◆ WORK TO BE COMPLETED ◆
In the entries below, find each line bearing the string "input" and copy it.

◆ EXERCISE MATERIALS ◆
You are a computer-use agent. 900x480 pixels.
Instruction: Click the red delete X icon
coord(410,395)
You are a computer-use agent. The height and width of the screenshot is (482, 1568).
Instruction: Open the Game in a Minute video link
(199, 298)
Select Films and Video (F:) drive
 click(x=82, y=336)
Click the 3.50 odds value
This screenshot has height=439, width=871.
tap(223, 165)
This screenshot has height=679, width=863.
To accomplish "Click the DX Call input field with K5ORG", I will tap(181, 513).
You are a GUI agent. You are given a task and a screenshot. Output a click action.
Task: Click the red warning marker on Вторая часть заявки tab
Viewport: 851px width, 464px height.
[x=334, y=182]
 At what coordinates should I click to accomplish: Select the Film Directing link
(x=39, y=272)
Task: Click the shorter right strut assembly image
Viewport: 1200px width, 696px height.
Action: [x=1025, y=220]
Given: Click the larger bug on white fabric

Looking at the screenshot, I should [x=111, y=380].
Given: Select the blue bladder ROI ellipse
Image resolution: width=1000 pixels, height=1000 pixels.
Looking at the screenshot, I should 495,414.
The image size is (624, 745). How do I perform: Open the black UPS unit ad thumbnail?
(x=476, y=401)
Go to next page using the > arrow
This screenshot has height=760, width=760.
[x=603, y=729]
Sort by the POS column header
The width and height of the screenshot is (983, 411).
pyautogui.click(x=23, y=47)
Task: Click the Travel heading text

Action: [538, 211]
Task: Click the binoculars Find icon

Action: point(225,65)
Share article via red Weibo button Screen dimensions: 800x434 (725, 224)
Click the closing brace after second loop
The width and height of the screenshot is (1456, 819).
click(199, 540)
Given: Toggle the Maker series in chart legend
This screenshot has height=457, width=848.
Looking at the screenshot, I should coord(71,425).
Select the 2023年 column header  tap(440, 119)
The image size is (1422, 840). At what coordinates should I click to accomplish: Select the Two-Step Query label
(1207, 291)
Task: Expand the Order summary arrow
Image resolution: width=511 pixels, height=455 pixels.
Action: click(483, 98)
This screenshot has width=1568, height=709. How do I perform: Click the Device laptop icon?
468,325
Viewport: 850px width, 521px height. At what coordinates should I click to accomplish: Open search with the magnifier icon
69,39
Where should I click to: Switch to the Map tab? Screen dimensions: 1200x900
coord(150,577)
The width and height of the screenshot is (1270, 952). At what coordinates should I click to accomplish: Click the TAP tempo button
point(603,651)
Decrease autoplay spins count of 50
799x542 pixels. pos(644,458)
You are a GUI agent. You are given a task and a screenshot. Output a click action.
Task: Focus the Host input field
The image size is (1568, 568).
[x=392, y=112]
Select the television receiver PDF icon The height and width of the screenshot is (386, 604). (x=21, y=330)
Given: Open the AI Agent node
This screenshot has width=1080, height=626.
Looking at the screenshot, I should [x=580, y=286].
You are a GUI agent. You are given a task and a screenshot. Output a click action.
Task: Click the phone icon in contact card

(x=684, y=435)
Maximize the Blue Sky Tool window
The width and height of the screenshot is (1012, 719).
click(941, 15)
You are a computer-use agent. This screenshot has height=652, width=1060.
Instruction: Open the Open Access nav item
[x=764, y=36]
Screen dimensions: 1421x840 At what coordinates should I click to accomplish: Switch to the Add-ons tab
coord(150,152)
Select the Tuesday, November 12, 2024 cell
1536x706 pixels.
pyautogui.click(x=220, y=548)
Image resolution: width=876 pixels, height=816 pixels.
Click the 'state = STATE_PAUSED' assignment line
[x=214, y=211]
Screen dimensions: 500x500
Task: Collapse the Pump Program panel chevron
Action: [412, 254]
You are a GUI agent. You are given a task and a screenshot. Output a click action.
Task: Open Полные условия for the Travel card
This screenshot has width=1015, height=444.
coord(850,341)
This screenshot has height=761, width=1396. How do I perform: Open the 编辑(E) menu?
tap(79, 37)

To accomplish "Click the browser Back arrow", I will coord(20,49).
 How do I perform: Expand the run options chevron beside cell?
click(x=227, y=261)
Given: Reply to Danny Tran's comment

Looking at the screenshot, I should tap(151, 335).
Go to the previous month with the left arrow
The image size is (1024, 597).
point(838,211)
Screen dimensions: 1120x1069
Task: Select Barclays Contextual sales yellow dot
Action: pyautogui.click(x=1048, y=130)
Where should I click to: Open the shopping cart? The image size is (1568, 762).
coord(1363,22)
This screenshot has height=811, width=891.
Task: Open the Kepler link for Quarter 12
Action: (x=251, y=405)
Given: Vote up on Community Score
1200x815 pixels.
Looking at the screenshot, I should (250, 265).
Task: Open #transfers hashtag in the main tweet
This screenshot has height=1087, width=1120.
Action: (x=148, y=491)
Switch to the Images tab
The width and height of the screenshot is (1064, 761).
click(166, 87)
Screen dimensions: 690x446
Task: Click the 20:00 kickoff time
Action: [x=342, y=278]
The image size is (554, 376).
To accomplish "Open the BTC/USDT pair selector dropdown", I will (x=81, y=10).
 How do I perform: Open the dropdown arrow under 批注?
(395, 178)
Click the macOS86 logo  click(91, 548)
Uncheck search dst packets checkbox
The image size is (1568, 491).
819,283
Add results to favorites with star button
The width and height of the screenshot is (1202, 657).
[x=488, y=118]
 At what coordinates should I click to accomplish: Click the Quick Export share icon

◆ TASK ANSWER ◆
To accomplish "Click the DX Call input field with K5ORG", I will tap(181, 513).
Task: Focus the Host input field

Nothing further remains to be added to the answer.